- WHAT TO DO: Put the following lines into a JSON array of strings with one string per line, and leave out the blank lines.

------------------------------------------------

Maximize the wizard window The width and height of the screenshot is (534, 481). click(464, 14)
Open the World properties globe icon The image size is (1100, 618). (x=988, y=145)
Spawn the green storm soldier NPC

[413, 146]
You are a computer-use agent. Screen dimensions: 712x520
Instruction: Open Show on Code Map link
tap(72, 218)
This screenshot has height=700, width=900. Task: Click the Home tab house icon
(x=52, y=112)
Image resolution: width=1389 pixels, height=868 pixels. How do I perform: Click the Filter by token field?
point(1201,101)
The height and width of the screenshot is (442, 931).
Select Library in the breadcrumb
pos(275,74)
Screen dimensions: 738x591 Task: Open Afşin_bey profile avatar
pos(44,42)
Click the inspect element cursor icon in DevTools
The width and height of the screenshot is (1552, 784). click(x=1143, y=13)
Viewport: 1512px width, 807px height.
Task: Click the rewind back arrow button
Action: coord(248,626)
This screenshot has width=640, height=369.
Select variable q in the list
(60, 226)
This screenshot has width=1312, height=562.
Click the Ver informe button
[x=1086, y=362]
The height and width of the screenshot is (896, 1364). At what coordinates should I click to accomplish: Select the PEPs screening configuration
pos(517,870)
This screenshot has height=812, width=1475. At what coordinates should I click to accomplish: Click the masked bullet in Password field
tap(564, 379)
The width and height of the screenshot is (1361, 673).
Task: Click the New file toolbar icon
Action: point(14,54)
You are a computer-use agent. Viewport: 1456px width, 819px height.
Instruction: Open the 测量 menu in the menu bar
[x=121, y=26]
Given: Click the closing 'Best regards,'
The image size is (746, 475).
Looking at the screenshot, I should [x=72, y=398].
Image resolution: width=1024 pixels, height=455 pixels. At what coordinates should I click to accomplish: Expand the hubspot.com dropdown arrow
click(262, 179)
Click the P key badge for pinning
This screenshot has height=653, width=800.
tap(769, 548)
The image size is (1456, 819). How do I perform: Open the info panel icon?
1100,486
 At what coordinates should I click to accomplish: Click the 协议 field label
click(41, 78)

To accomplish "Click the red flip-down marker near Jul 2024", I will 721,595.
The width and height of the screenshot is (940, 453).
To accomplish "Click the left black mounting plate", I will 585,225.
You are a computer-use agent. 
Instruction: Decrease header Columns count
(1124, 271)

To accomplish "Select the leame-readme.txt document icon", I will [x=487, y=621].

------------------------------------------------

- RIGHT ANSWER:
[
  "Maximize the wizard window The width and height of the screenshot is (534, 481). click(464, 14)",
  "Open the World properties globe icon The image size is (1100, 618). (x=988, y=145)",
  "Spawn the green storm soldier NPC",
  "[413, 146]",
  "You are a computer-use agent. Screen dimensions: 712x520",
  "Instruction: Open Show on Code Map link",
  "tap(72, 218)",
  "This screenshot has height=700, width=900. Task: Click the Home tab house icon",
  "(x=52, y=112)",
  "Image resolution: width=1389 pixels, height=868 pixels. How do I perform: Click the Filter by token field?",
  "point(1201,101)",
  "The height and width of the screenshot is (442, 931).",
  "Select Library in the breadcrumb",
  "pos(275,74)",
  "Screen dimensions: 738x591 Task: Open Afşin_bey profile avatar",
  "pos(44,42)",
  "Click the inspect element cursor icon in DevTools",
  "The width and height of the screenshot is (1552, 784). click(x=1143, y=13)",
  "Viewport: 1512px width, 807px height.",
  "Task: Click the rewind back arrow button",
  "Action: coord(248,626)",
  "This screenshot has width=640, height=369.",
  "Select variable q in the list",
  "(60, 226)",
  "This screenshot has width=1312, height=562.",
  "Click the Ver informe button",
  "[x=1086, y=362]",
  "The height and width of the screenshot is (896, 1364). At what coordinates should I click to accomplish: Select the PEPs screening configuration",
  "pos(517,870)",
  "This screenshot has height=812, width=1475. At what coordinates should I click to accomplish: Click the masked bullet in Password field",
  "tap(564, 379)",
  "The width and height of the screenshot is (1361, 673).",
  "Task: Click the New file toolbar icon",
  "Action: point(14,54)",
  "You are a computer-use agent. Viewport: 1456px width, 819px height.",
  "Instruction: Open the 测量 menu in the menu bar",
  "[x=121, y=26]",
  "Given: Click the closing 'Best regards,'",
  "The image size is (746, 475).",
  "Looking at the screenshot, I should [x=72, y=398].",
  "Image resolution: width=1024 pixels, height=455 pixels. At what coordinates should I click to accomplish: Expand the hubspot.com dropdown arrow",
  "click(262, 179)",
  "Click the P key badge for pinning",
  "This screenshot has height=653, width=800.",
  "tap(769, 548)",
  "The image size is (1456, 819). How do I perform: Open the info panel icon?",
  "1100,486",
  " At what coordinates should I click to accomplish: Click the 协议 field label",
  "click(41, 78)",
  "To accomplish \"Click the red flip-down marker near Jul 2024\", I will 721,595.",
  "The width and height of the screenshot is (940, 453).",
  "To accomplish \"Click the left black mounting plate\", I will 585,225.",
  "You are a computer-use agent. ",
  "Instruction: Decrease header Columns count",
  "(1124, 271)",
  "To accomplish \"Select the leame-readme.txt document icon\", I will [x=487, y=621]."
]